The Recent Horrors, 2008 to Today:
Something must have happened to upset the far-right in the late summer and fall of 2008, because people started to get furious at the IRS again, and this time, the acts of violence were uglier than the ones that took place in the 1990s.

In August of 2008, Ernest Milton Barnett got off the phone after a heated conversation with someone at the IRS, hopped into his Jeep Cherokee, drove up a grassy knoll to an area behind the Birmingham IRS building, where he did donuts for a while before driving through a window. When IRS agents tried to scramble away from the lunatic in the Jeep, Barnett backed up and rammed the window a second time. Employees were reportedly injured, and Barnett got four years in prison.
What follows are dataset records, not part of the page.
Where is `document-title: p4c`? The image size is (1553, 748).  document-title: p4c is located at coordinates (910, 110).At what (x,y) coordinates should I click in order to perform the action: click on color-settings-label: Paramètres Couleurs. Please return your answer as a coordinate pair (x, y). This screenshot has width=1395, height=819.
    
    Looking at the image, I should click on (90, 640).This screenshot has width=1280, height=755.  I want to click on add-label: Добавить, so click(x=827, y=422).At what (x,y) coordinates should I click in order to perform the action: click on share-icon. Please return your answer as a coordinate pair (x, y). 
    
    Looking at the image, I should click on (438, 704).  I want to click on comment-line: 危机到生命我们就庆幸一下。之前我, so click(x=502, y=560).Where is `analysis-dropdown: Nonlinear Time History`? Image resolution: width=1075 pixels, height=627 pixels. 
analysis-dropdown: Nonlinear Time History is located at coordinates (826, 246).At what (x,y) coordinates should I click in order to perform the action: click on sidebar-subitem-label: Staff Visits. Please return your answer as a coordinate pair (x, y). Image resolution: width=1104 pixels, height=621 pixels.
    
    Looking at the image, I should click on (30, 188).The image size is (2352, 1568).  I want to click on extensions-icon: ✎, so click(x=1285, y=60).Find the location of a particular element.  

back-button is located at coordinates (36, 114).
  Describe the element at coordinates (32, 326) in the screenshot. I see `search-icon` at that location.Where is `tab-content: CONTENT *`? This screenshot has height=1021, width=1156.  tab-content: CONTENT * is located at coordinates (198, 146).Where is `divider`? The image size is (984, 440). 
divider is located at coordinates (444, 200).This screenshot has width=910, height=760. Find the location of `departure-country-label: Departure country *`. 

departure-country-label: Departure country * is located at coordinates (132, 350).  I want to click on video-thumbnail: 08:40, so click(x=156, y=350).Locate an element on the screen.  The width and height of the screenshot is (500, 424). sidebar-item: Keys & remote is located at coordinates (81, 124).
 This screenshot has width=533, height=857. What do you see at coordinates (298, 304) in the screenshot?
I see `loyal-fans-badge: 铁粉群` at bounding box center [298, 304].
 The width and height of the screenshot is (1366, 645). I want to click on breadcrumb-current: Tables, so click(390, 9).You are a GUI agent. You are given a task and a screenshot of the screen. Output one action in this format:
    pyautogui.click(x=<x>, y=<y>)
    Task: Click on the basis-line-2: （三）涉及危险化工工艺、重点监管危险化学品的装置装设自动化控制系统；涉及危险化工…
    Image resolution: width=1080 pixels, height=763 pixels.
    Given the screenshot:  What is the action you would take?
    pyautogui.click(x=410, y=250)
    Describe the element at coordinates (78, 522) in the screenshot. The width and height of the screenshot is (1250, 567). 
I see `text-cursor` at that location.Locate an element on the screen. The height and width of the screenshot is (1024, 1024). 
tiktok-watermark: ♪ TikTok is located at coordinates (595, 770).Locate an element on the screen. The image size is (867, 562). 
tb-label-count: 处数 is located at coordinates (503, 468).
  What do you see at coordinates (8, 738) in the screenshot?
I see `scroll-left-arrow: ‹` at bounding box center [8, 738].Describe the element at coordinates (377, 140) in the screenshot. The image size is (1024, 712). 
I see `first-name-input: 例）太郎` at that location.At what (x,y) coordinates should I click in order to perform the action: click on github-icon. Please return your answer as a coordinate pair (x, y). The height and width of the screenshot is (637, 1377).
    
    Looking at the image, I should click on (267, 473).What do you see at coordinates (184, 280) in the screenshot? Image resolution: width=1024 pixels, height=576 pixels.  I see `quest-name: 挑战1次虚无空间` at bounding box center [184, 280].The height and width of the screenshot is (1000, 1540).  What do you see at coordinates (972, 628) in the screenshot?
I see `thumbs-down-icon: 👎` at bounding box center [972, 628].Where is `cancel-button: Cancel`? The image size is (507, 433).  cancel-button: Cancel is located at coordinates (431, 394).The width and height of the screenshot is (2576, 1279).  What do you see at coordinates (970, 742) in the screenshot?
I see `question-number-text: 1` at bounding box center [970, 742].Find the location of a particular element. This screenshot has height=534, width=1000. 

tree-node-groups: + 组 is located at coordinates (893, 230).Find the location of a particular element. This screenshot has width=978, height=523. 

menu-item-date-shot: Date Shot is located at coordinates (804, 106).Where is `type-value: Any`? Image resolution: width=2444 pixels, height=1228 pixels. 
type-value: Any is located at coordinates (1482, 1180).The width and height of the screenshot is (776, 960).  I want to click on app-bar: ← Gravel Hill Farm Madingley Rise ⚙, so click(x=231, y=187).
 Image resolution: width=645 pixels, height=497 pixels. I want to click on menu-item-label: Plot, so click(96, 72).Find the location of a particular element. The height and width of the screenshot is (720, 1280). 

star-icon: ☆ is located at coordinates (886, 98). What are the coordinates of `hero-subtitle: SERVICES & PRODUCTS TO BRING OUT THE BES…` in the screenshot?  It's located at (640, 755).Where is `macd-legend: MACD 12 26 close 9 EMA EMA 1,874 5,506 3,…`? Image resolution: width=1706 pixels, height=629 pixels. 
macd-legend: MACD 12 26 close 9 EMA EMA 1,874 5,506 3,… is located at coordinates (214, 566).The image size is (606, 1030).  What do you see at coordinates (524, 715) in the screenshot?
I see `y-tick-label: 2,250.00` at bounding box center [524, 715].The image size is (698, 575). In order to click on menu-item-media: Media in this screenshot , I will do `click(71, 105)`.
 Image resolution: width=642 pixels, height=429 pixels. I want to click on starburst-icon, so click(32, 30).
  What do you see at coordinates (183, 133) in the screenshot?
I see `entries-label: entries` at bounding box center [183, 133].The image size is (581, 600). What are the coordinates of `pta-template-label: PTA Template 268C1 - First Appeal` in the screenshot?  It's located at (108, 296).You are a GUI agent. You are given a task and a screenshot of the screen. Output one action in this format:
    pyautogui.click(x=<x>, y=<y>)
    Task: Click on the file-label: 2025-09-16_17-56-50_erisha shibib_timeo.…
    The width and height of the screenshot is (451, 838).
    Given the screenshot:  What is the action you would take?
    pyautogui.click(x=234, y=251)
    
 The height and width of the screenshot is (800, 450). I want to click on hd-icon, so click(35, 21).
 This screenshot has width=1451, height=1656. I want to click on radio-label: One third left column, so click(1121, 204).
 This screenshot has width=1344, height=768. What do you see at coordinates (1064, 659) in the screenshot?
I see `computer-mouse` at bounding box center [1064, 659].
The following month, Randy Nowalk, a businessman in Lakeland, Florida whose friends and relatives said he had a history of theft and lies, hired someone he thought was a contract killer to assassinate the IRS agent who was auditing him. The hitman, who was also supposed to burn down the local IRS office for good measure, was actually an FBI agent.

Two years later, in 2010, a guy named Joe Stack, who was in the middle of an audit, penned a tedious, self-pitying manifesto, before lighting his Waco, Texas house on fire. Then he got into his plane and piloted it into the Austin IRS building, killing himself and an IRS employee, and injuring 13 others. It was the worst attack on the IRS in history.